The Housing Board (HDB) has ramped up the supply of studio apartments for the elderly - and latest take-up rates are above 90 per cent.
Meanwhile, MCYS recently piloted 'seniors service centres' for residents in these apartments, providing information and referral services, organising social services and responding to emergencies.
But what these facilities do not cater to yet is more 'sophisticated needs', says the professional, who would love to live in such a facility one day.
For instance, there are no provisions for on-site nursing care.
There are older folk, for example, who may want care facilities within their condominiums - rather than in the neighbourhood. Some might not want to - or be able to - walk even 400m to the nearest polyclinic.
'A retirement village combines elder-friendly housing with care and community engagement services, together with professional management,' says Mr Tan. 'And no facility in Singapore currently provides all three.'
While senior activity centres might provide referral services, they certainly don't have a 'village manager' whose primary duty is to ensure the well-being of seniors living in his village.
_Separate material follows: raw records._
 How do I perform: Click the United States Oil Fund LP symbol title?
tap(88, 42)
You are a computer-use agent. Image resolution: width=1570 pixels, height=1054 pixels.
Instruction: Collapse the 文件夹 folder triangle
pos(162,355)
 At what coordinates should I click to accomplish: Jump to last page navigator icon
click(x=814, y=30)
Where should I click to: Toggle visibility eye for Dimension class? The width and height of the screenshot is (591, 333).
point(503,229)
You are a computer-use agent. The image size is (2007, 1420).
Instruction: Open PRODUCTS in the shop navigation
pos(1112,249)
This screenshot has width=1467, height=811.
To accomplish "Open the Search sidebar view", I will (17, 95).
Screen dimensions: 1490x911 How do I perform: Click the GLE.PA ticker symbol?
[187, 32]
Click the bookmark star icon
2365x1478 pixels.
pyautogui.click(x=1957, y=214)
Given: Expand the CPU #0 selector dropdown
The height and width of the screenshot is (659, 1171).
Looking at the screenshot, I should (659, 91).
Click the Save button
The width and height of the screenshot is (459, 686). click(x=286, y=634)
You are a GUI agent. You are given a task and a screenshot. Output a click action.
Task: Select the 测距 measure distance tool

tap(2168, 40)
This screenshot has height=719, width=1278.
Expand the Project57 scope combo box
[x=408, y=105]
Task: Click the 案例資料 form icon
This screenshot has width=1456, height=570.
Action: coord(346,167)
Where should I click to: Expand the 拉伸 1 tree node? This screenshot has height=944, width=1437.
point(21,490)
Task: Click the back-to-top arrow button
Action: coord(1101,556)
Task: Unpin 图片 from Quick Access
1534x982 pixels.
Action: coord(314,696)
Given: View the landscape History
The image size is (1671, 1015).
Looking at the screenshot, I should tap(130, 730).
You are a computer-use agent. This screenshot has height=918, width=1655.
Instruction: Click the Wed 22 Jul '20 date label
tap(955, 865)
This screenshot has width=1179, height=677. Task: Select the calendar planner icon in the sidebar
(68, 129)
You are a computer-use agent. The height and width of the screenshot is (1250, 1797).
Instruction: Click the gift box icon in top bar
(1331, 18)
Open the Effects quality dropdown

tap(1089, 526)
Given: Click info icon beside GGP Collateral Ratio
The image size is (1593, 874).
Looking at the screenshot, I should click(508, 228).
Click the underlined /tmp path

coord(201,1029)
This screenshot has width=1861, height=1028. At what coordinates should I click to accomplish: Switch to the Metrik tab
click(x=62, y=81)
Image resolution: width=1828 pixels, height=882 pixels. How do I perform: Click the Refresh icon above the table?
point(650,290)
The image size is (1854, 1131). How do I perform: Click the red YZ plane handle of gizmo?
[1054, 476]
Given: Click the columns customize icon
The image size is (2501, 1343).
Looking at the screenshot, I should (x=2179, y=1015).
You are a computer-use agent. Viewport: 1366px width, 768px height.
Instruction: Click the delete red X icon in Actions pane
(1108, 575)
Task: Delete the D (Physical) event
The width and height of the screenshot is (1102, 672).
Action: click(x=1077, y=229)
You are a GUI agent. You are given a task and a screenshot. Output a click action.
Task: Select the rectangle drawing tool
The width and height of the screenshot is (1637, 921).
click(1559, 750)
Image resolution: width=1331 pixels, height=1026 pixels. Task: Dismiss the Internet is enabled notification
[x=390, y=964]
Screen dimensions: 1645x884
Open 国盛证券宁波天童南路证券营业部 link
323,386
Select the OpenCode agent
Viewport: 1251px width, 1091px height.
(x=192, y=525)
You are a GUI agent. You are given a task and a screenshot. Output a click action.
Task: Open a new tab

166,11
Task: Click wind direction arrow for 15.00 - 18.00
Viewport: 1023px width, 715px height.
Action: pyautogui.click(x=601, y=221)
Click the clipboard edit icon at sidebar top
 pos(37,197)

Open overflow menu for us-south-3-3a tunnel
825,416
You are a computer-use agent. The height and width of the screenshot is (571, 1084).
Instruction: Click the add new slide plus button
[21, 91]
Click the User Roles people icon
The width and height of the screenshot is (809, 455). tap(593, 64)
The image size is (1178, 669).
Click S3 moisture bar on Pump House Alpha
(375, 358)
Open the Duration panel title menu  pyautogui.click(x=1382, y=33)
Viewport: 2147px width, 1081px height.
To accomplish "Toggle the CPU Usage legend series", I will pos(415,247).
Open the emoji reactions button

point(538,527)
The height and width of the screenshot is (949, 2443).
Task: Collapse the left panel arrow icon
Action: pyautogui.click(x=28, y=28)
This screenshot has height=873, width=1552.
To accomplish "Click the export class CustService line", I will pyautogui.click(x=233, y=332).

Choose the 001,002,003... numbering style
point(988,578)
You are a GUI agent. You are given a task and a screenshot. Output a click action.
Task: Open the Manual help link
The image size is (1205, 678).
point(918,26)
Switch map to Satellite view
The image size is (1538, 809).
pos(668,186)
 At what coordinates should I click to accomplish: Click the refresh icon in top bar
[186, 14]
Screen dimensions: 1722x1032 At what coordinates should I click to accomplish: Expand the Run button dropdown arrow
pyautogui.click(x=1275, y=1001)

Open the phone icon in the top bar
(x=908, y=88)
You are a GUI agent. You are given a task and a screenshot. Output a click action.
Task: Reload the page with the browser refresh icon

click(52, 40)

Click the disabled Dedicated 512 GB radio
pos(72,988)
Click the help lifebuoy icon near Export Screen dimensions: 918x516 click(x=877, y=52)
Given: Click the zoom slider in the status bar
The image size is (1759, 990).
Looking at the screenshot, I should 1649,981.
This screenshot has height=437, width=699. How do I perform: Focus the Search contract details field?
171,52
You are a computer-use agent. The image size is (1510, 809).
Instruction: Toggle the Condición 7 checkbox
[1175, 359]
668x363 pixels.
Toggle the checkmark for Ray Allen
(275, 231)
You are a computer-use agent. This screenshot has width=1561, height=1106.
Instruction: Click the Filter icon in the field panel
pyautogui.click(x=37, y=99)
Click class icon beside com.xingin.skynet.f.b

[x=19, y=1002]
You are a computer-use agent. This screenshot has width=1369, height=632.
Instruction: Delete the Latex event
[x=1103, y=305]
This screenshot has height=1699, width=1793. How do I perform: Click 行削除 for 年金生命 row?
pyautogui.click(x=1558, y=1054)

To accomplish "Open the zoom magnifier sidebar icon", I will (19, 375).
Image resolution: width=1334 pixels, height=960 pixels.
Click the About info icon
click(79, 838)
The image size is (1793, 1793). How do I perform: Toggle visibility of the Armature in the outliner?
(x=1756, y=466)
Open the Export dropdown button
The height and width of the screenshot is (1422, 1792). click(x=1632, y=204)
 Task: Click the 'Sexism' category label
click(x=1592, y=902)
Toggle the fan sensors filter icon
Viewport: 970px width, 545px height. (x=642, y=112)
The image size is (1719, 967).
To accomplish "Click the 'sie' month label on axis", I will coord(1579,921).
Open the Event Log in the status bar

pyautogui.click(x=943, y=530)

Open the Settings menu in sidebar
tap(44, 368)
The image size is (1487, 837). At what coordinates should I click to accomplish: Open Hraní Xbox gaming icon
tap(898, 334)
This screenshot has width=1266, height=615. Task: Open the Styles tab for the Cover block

So given that there seems to be a market demand, why has no developer bitten the bullet so far?
Mr Tan believes there is a 'fundamental mismatch' between what property developers traditionally do and what seniors want.
Developers want to sell houses, but seniors want to buy care; developers want to build, sell and move on; seniors want a provider who will stay and ensure a specified quality of care and services for the rest of their years - for many, many years.
'Developers love more of the same, but a retirement community is really a new market space,' says Mr Tan. 'We need a new breed of champion investors - and I hope we find them fast.'
MR TAN Kee Hian, 57, is a senior-living consultant who has worked on retirement and community living projects in Singapore, Malaysia and China.
In Singapore, he has been adviser to a proposed state- sponsored communal living project, to be run by a voluntary welfare organisation. He has drawn up detailed plans for what could be the island's first retirement village and is looking for private investors.
Mr Tan is also on the advisory committee of the non-profit group RSVP Singapore (The Organisation of Senior Volunteers).
Before moving to Singapore in 2006, he spent three decades as a management consultant working out of London and Boston in senior positions in companies like Gemini Consulting (Cap Gemini), A.T. Kearney and Shell International Group. He was the global leader for Gemini's health-care and life sciences practice. Since 1996, he has headed his own consulting firm, KHT and Co, which has had 40 clients in 15 countries.
The Malaysia-born Singapore permanent resident was an Asean scholar at National Junior College and went on to study engineering at Imperial College, London. Later, he received an MBA from Harvard Business School, where he was in the top 5 per cent of his cohort.
Mr Tan is married to Madam Chia Swee Tuen, 55, a Singaporean piano teacher. They have two grown-up children.